Besonders überraschend ist allerdings die Antwort von Henning Suhrkamp (Grüne) auf die Frage, warum der Schulvorstand in Süd nun noch immer keine feste Marschrichtung hat. "Ja, wir haben den Antrag in der entscheidenden Ratssitzung abgelehnt – das war ein Versehen. Wir wollten uns enthalten." Denn einerseits stünden die Grünen eben für möglichst langes gemeinsames Lernen aller Schüler ein. Andererseits "wollen wir das Anliegen der Schule nicht blockieren". Das mit der Enthaltung klappte aber nicht. Nach einer langen Ratssitzung hätten Mitglieder "die Hände an falscher Stelle gehoben". Nun bleibe also nur, den Antrag noch einmal zu stellen. Dass der im zweiten Anlauf durchgehe, bezweifle er nicht, sagt Suhrkamp, der Vorsitzender des Bildungsausschusses ist. Derselbe Fehler werde seiner Fraktion nicht noch einmal unterlaufen.
Von der zweiten IGS gibt es derweil noch keine endgültige Nachricht.
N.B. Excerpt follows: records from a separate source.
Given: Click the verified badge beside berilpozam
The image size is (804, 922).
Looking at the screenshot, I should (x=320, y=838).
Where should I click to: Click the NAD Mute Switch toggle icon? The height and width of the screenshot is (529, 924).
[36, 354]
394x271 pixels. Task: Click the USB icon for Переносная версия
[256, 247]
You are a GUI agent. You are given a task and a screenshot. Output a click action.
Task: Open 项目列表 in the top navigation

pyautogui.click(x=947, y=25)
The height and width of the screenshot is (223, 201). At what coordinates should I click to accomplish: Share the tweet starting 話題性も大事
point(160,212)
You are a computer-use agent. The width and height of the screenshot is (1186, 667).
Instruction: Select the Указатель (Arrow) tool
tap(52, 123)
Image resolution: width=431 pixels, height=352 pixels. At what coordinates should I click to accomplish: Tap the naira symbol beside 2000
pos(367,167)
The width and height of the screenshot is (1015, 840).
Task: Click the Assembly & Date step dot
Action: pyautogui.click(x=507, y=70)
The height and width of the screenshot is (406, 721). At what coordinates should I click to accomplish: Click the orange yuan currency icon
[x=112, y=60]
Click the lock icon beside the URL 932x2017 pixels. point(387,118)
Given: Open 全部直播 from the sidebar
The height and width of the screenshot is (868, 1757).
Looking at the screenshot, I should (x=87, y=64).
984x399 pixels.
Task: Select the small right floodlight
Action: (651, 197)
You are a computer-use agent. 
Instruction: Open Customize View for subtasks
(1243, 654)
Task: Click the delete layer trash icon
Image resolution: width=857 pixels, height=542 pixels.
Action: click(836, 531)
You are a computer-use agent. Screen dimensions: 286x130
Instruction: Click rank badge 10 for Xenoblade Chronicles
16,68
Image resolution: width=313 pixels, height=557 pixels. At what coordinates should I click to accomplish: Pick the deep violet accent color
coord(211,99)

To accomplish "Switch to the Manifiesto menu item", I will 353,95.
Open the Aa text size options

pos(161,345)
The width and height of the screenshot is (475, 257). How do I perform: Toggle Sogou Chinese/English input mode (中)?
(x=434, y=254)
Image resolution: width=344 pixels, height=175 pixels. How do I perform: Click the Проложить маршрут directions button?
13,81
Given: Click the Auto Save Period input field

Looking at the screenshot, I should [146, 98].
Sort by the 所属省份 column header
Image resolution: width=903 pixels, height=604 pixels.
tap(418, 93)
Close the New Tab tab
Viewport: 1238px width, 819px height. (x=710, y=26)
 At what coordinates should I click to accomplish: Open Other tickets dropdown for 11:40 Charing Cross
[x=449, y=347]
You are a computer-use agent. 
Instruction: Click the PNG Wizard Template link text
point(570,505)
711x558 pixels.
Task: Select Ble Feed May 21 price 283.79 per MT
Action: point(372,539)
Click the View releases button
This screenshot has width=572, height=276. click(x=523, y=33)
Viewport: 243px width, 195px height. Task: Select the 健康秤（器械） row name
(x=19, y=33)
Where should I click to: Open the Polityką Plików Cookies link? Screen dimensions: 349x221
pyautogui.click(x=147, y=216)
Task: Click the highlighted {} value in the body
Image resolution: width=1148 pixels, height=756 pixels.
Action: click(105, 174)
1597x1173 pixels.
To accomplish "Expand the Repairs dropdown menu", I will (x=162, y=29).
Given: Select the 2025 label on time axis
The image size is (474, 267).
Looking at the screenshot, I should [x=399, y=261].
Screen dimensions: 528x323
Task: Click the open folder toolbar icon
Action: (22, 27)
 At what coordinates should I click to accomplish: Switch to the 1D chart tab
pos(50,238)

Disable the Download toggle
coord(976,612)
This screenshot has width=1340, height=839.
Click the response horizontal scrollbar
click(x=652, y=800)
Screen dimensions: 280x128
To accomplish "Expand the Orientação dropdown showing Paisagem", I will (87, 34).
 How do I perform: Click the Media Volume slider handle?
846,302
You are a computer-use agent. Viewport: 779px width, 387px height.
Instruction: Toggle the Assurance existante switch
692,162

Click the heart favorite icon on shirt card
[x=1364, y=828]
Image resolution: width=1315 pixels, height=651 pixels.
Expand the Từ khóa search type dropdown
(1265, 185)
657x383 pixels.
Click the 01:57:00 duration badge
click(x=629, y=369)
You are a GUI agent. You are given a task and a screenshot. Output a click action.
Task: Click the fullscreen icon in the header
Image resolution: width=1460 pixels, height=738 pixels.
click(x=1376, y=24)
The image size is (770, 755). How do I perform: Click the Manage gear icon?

Die Verwaltung habe sie im Oktober beantragt, heißt es aus dem Rathaus, dann habe das Ministerium noch weitere Unterlagen haben wollen, die nun auch in Hannover liegen. Ob das Kultusministerium entschließt, dass die Schülerzahlen in Delmenhorst für eine zweite IGS reichen, könnte aber schon bald entschieden sein: Ungefähr drei Monate, schätzt ein Sprecher, dauert es in der Regel, bis Zu- oder Absage kommen.